Childhood hunger moving to the suburbs

ALEXANDRIA, Va. — Childhood hunger in the U.S. may be generally seen as a city problem, but Nick Arent, Virginia organizer for the Fair Share Education Fund, says that’s not the case.

The advocacy group crunched the numbers from the National School Lunch Program and found that many of the nation’s suburbs are seeing increases in the number of kids eligible for free lunches.

“We’re seeing much more often that hunger is happening in our suburbs, and it’s something that people aren’t realizing,” Arent says.

In the D.C. area, researchers comparing the 2006-2007 school year to the 2010-2011 year saw a 7.7 percent hike in the number of kids eligible for for the National School Lunch Program.

“We believe that a large part of it was the Great Recession,” Arent says.

Statewide, 16.5 percent of Virginia’s school kids were eligible for the national lunch program — roughly one in six kids needing food assistance.

Parents are struggling, according to Arent, “with making enough money and getting by.
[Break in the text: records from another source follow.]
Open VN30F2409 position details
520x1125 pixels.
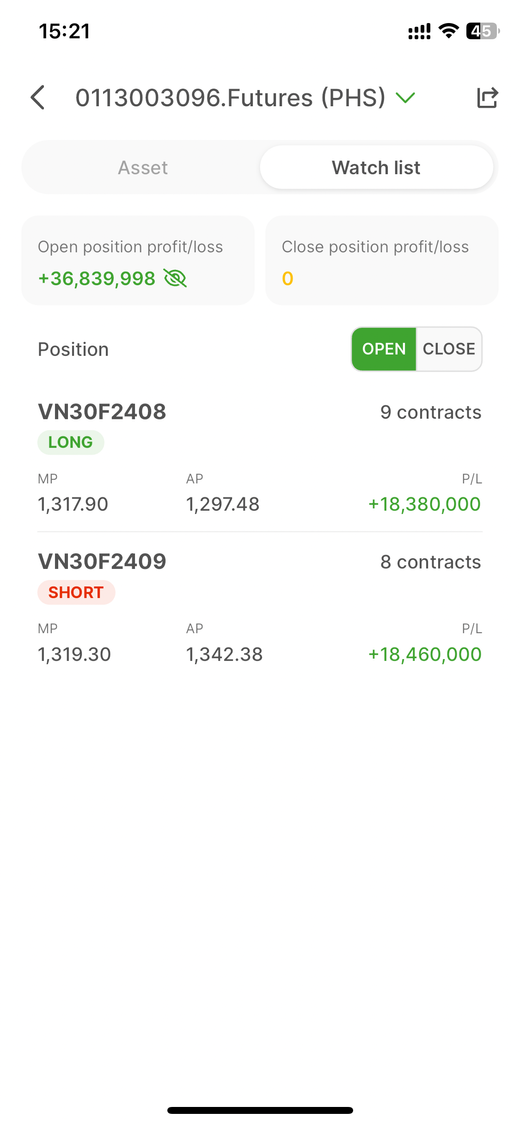tap(260, 607)
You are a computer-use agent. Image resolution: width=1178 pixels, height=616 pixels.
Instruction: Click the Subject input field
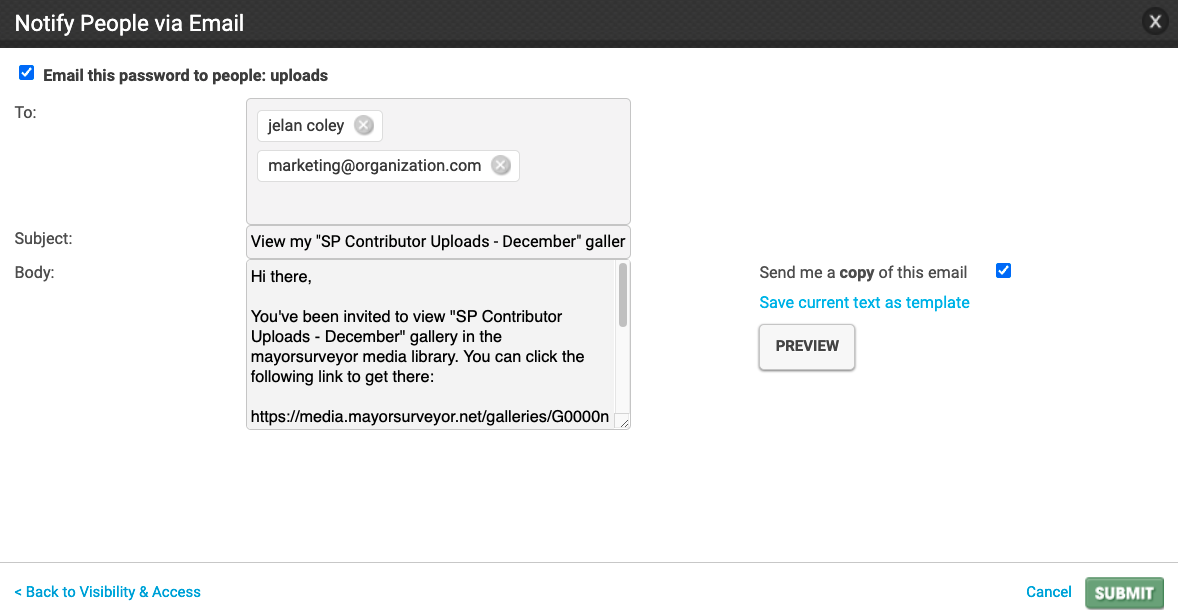(x=438, y=242)
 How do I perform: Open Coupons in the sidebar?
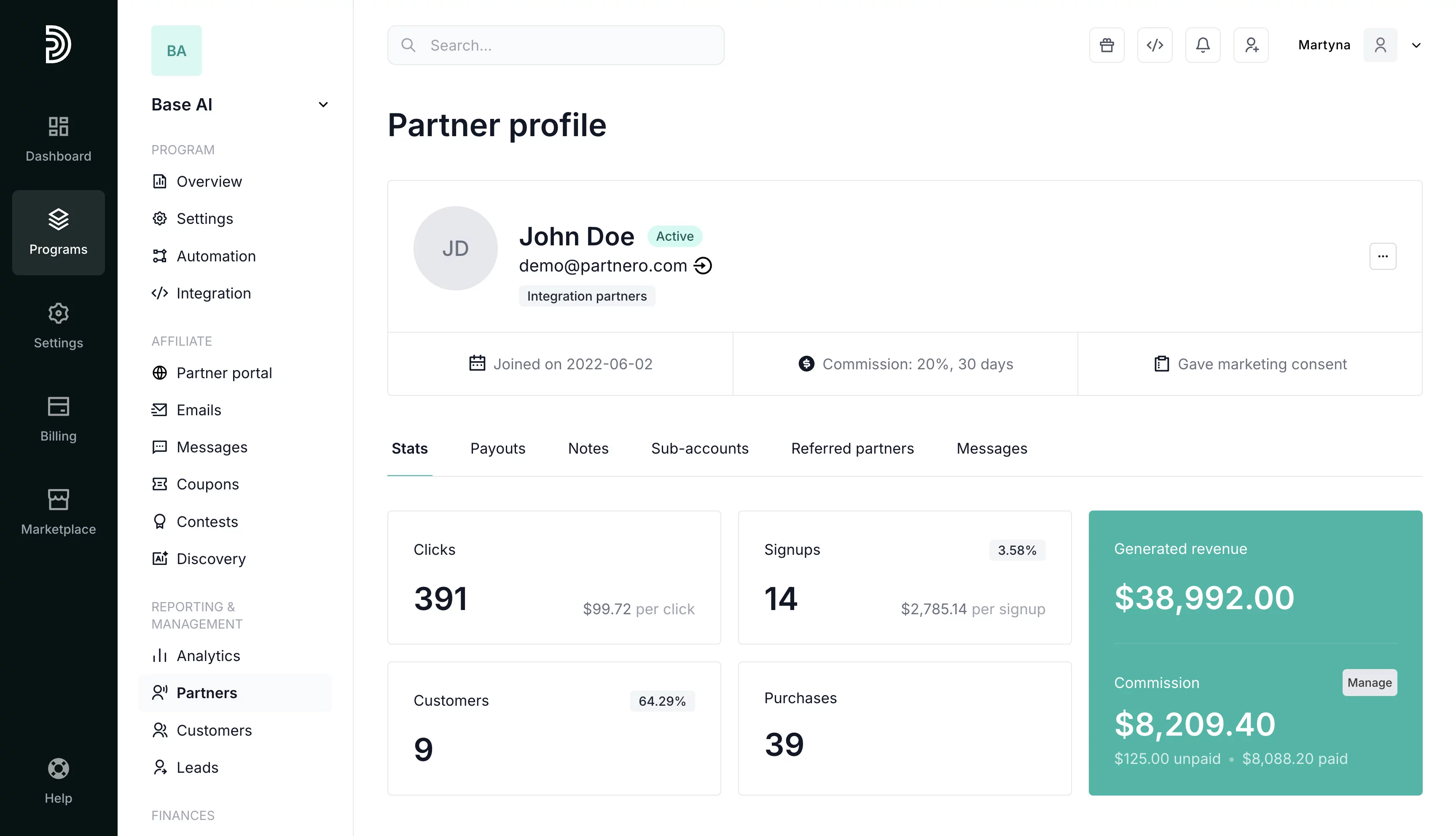(x=207, y=484)
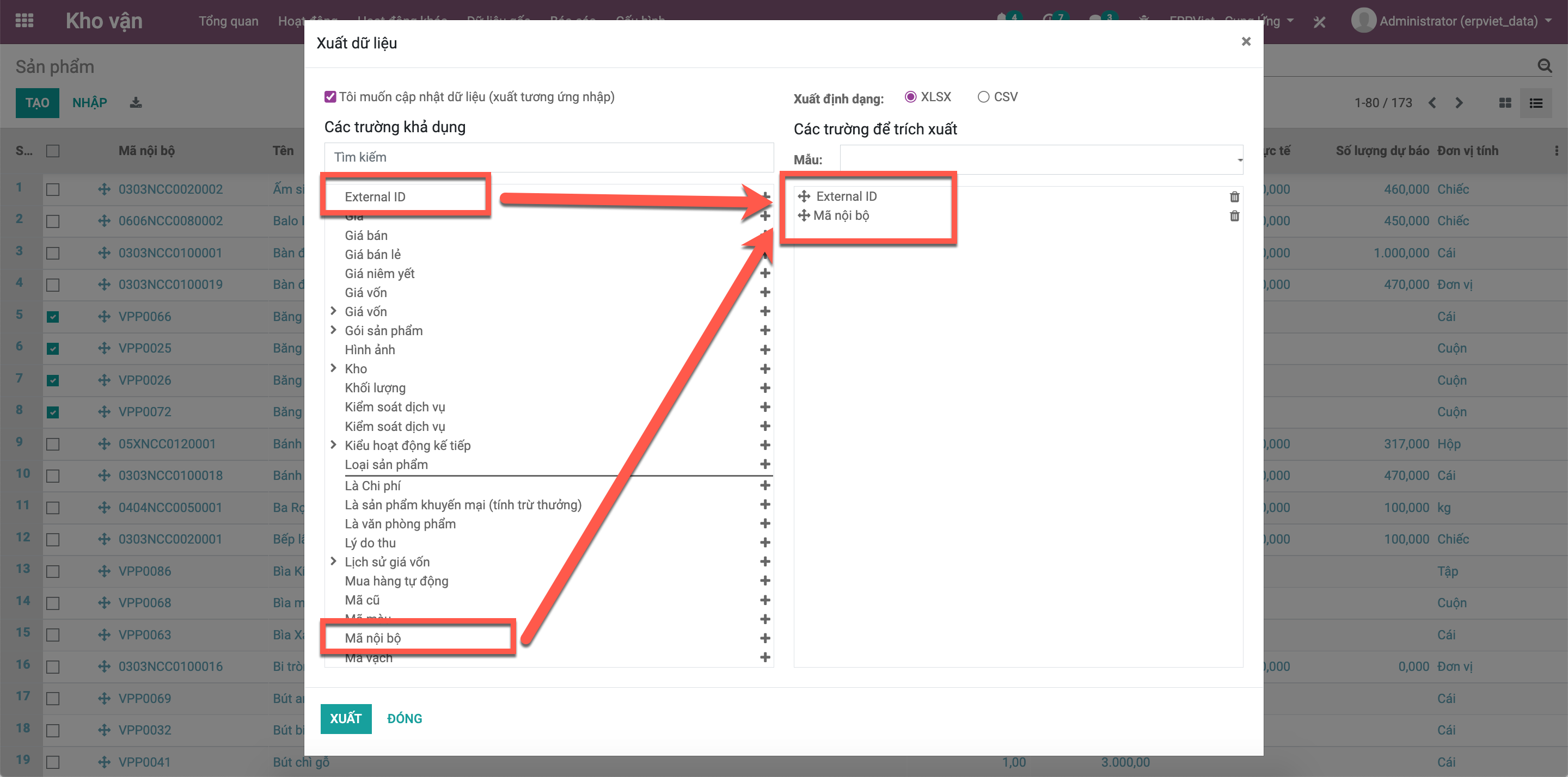Screen dimensions: 1568x777
Task: Uncheck the update data import-compatible checkbox
Action: [x=330, y=97]
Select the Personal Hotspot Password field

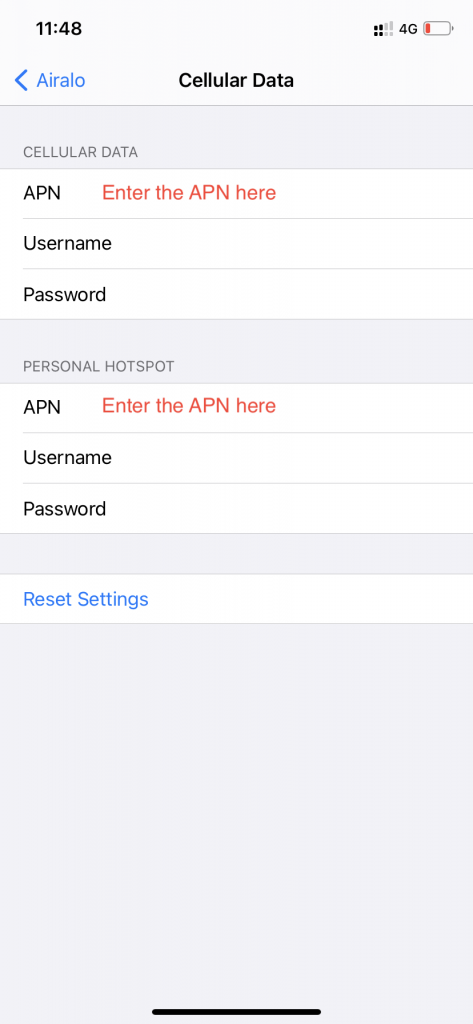tap(236, 509)
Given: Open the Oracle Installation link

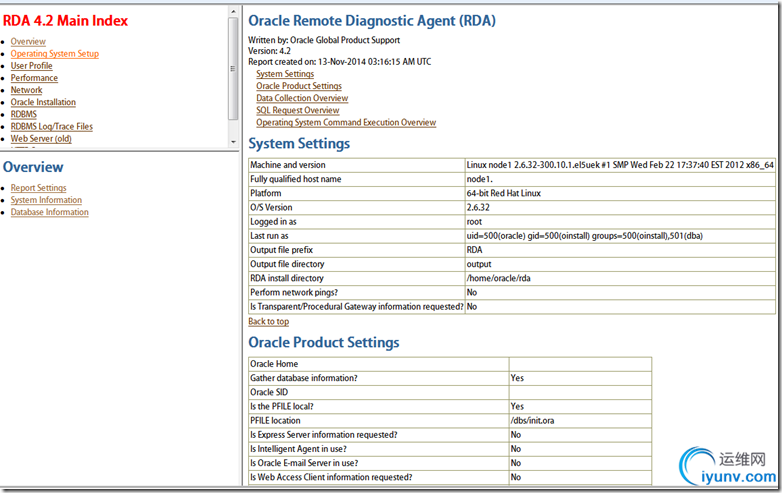Looking at the screenshot, I should [x=43, y=102].
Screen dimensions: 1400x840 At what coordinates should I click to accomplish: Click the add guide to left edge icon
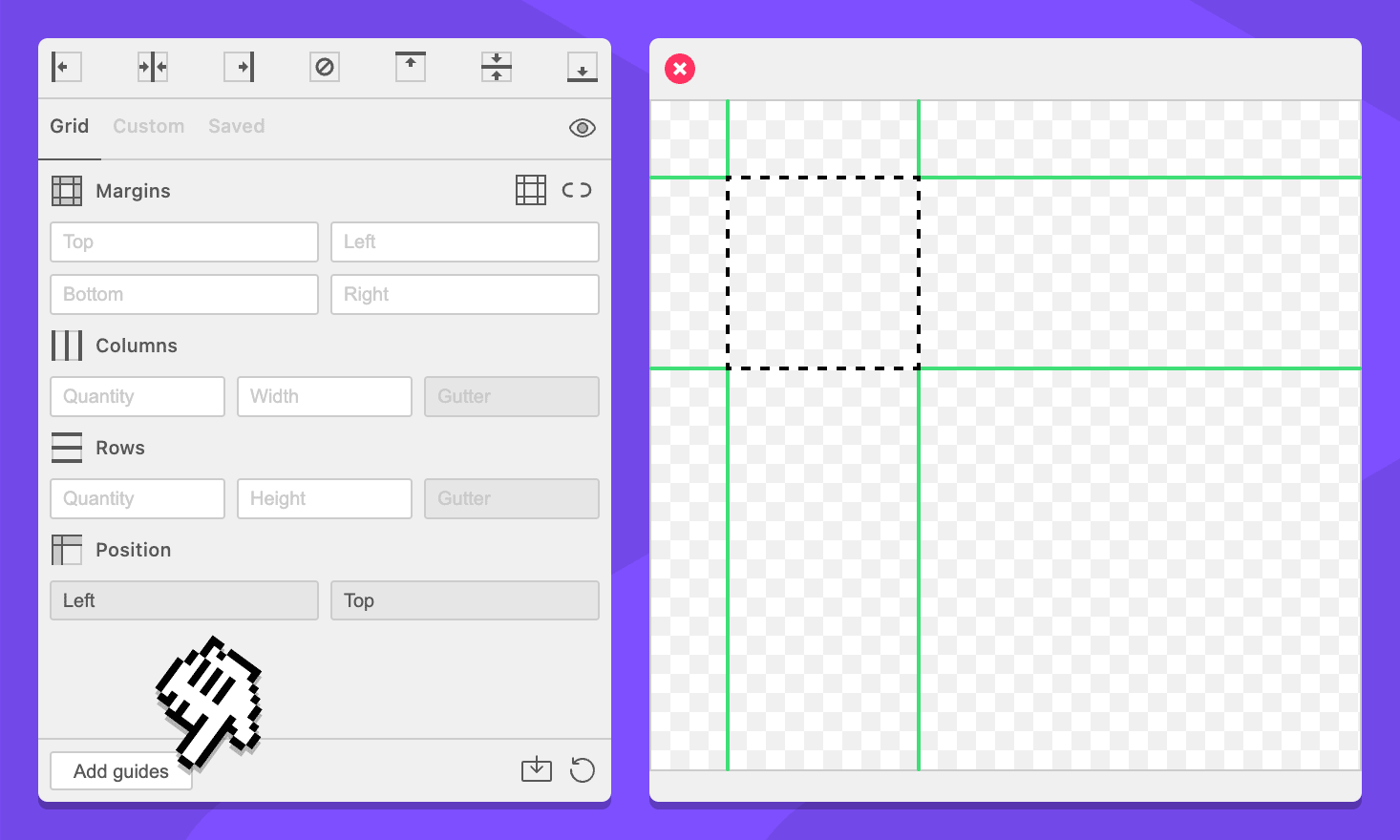pos(66,67)
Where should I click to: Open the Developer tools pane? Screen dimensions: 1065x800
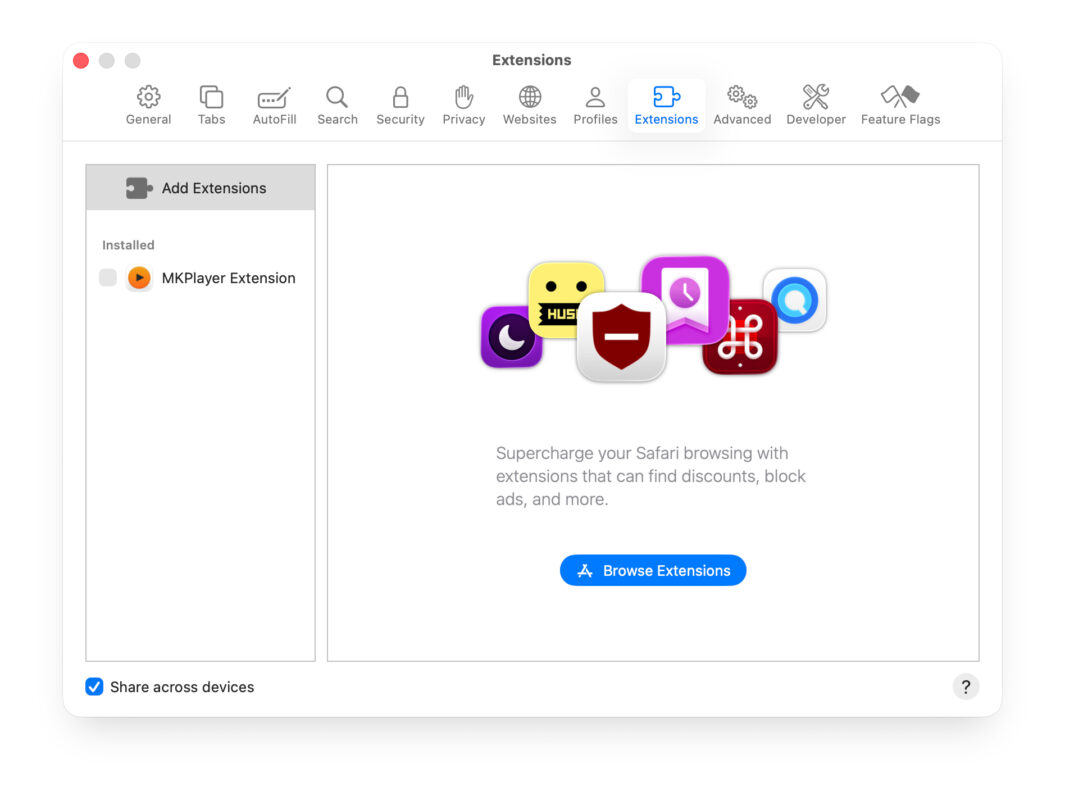[x=816, y=104]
And that’s just really something that we need to solve, because we can’t let our kids go hungry.”

The group hopes the numbers will shed more light on the problem and encourage communities to bring in more programs that help feed hungry school kids.

“When schools do that, and they start offering free breakfast to every kid, they’ve been noticing that kids show up to school on time, that they’re learning more, that they’re doing better,” Arent said.